A coalition of public interest and environmental justice organizations filed a lawsuit Friday to compel the EPA to respond to an earlier rulemaking petition, submitted to the agency in 2017, that asked the EPA to overhaul how large-scale animal production facilities are regulated under the Clean Water Act.
The lawsuit argues that the agency’s five-year delay to respond to the petition is unreasonable and violates the Administrative Procedure Act (APA), which requires agencies like EPA to respond to petitions “within a reasonable time.” Filed in the Ninth Circuit Court of Appeals, it aims to force EPA to issue a formal response.
The 2017 petition provided a set of instructions for EPA to close loopholes that many environmental groups say have enabled concentrated animal feeding operations, or CAFOs, to avoid regulation. It also asked the agency to make CAFO permits stronger and more effective.
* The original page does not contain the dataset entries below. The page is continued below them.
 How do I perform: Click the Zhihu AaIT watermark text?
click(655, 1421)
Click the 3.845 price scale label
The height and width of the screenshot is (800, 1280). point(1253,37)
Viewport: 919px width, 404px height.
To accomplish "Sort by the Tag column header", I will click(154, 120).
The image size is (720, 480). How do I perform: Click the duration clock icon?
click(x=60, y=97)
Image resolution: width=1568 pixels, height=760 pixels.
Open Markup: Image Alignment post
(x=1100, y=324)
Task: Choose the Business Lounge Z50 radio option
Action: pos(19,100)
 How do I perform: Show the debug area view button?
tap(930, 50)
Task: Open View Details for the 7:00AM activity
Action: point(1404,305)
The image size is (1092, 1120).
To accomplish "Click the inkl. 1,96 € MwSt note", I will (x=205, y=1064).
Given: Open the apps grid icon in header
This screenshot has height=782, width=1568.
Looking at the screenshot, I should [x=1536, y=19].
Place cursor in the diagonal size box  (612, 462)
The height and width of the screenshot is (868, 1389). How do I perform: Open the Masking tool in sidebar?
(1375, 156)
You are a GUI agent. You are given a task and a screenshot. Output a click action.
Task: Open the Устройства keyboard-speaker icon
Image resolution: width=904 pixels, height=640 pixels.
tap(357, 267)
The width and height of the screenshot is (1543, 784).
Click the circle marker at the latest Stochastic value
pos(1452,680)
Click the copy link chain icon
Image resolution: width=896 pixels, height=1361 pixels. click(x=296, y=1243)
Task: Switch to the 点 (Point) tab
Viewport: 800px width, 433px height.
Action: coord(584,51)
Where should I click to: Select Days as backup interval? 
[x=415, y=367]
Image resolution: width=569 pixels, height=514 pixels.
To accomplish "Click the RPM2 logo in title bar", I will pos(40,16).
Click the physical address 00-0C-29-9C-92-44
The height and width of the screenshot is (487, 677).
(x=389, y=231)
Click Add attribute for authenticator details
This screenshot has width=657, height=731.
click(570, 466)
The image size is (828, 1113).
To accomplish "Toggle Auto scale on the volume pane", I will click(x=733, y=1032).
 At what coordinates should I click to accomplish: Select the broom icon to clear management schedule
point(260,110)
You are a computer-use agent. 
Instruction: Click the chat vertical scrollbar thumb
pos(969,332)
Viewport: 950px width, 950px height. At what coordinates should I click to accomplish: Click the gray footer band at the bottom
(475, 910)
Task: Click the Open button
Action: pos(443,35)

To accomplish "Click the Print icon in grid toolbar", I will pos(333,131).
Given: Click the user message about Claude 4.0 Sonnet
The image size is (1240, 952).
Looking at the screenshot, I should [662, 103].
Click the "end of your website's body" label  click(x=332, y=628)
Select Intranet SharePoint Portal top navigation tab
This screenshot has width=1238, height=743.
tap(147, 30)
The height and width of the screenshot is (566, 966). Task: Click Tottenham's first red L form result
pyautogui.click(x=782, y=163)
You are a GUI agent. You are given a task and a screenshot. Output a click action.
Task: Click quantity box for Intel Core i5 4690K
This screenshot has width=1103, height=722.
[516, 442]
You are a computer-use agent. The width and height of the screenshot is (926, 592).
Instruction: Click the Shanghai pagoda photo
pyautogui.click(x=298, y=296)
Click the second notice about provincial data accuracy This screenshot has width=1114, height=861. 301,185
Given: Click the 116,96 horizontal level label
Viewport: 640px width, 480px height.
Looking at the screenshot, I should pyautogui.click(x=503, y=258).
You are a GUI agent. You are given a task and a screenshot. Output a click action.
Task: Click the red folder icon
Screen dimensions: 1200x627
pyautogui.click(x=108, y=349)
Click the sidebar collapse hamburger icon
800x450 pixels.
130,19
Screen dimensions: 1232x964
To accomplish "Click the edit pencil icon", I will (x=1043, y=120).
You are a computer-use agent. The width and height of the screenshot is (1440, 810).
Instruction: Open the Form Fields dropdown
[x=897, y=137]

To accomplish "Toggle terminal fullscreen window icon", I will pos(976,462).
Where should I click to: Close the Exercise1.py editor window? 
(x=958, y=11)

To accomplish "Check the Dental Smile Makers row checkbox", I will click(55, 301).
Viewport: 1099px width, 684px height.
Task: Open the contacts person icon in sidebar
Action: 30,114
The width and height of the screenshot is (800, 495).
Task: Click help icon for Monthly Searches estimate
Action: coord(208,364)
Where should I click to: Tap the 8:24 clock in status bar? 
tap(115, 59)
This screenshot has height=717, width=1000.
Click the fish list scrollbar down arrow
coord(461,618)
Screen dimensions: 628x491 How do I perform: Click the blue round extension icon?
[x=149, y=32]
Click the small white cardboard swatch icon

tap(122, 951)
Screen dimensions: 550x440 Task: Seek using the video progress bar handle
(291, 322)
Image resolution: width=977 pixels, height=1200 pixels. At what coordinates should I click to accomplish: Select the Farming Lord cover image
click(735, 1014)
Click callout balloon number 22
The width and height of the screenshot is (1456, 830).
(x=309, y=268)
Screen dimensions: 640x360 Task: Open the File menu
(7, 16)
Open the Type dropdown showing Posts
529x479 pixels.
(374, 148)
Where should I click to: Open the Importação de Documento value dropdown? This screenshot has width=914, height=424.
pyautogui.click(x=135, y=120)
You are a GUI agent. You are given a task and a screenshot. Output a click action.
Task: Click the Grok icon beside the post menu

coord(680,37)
“This petition provided EPA with a roadmap for how it must finally regulate factory farms as required under the Clean Water Act, and explained why action is critical, ” said Food & Water Watch Legal Director Tarah Heinzen. “EPA’s refusal to even answer simply confirms that it will not hold this industry accountable without legal and public pressure. We will not let EPA continue to delay while factory farms pollute with impunity, endangering public health and fouling our rivers and streams across the country.”
The Clean Water Act defines CAFOs as “point sources” of pollution, which should require CAFOs to follow discharge permits that restrict their pollution discharges into rivers and streams. But, Heinzen said, due to the EPA’s weak regulations, only a small fraction of CAFOs have the required permits thus there is widespread pollution from these facilities in waterways and communities across the country.
Petitioners in the lawsuit include: Food & Water Watch, Center for Food Safety, Dakota Rural Action, Dodge County Concerned Citizens, the Environmental Integrity Project, Helping Others Maintain Environmental Standards, Institute for Agriculture and Trade Policy, Iowa Citizens for Community Improvement, Kewaunee CARES, Midwest Environmental Advocates, and North Carolina Environmental Justice Network
The 33 original petitioners include six national public interest advocacy organizations, and twenty-seven state and community-based organizations based in Arizona, Arkansas, California, Illinois, Iowa, Maryland, Minnesota, Missouri, New Mexico, North Carolina, Oklahoma, Pennsylvania, South Dakota, Virginia, and Wisconsin.